[Information given — start]

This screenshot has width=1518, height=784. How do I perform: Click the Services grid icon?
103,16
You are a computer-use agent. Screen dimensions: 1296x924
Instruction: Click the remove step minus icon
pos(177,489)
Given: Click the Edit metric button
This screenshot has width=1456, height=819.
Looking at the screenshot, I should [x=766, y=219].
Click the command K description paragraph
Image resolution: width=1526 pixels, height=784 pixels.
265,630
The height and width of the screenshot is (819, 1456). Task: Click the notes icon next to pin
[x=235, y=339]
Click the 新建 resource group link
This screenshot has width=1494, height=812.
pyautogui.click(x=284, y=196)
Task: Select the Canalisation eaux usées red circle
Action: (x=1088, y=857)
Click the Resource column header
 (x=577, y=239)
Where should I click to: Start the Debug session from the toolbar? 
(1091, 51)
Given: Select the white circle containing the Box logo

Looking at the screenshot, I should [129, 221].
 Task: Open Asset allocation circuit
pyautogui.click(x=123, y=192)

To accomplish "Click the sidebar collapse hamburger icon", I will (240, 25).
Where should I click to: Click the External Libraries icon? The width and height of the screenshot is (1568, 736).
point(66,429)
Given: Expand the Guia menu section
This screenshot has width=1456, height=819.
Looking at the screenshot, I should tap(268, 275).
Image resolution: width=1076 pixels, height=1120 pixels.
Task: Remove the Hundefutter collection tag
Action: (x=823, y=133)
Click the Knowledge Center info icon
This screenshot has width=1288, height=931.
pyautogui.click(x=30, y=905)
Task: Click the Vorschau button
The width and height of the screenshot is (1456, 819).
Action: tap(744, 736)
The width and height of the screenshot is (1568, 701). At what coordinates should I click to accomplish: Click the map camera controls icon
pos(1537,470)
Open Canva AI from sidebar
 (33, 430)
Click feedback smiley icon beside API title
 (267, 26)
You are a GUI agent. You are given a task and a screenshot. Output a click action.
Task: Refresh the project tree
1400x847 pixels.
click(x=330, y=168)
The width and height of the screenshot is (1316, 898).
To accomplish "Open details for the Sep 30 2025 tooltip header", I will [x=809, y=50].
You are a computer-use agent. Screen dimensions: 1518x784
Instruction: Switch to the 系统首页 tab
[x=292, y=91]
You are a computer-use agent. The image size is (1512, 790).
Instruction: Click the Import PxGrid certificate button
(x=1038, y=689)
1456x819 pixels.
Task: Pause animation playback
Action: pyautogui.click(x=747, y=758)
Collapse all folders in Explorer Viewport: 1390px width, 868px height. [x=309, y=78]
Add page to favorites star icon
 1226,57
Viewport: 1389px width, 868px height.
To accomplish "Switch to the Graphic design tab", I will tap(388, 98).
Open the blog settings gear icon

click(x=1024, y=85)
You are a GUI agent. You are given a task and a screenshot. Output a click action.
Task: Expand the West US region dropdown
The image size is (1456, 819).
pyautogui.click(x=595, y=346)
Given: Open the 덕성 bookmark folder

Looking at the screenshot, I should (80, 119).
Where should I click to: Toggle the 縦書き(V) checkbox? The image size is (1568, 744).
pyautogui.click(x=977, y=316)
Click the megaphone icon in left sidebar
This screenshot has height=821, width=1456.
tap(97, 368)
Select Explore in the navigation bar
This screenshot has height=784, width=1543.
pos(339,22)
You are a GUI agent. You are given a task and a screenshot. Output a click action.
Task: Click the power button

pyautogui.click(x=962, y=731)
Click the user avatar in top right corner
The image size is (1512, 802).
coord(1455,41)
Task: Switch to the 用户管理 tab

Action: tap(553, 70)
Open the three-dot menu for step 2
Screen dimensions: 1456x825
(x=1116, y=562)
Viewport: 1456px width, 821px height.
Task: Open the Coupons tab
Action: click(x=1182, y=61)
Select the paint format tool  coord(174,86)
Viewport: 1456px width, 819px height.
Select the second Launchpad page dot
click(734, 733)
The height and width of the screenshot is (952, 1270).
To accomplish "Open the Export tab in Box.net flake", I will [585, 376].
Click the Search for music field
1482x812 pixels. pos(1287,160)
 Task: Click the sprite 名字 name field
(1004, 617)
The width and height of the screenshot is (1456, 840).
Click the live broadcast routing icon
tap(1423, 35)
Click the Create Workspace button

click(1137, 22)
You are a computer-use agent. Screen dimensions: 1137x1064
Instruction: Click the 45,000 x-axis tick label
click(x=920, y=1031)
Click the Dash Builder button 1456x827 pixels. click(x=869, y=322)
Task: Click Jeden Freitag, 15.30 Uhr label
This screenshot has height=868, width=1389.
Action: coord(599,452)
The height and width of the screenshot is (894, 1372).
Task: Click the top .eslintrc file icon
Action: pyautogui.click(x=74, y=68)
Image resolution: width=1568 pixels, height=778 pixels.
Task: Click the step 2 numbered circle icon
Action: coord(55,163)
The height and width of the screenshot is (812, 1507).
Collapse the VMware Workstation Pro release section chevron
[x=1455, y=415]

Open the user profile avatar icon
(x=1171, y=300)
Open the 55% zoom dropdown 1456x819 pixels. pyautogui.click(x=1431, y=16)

[Information given — finish]

### Work task:
How many lines in the records above hold the word "dropdown"? Give only the number.

### Problem solution:
2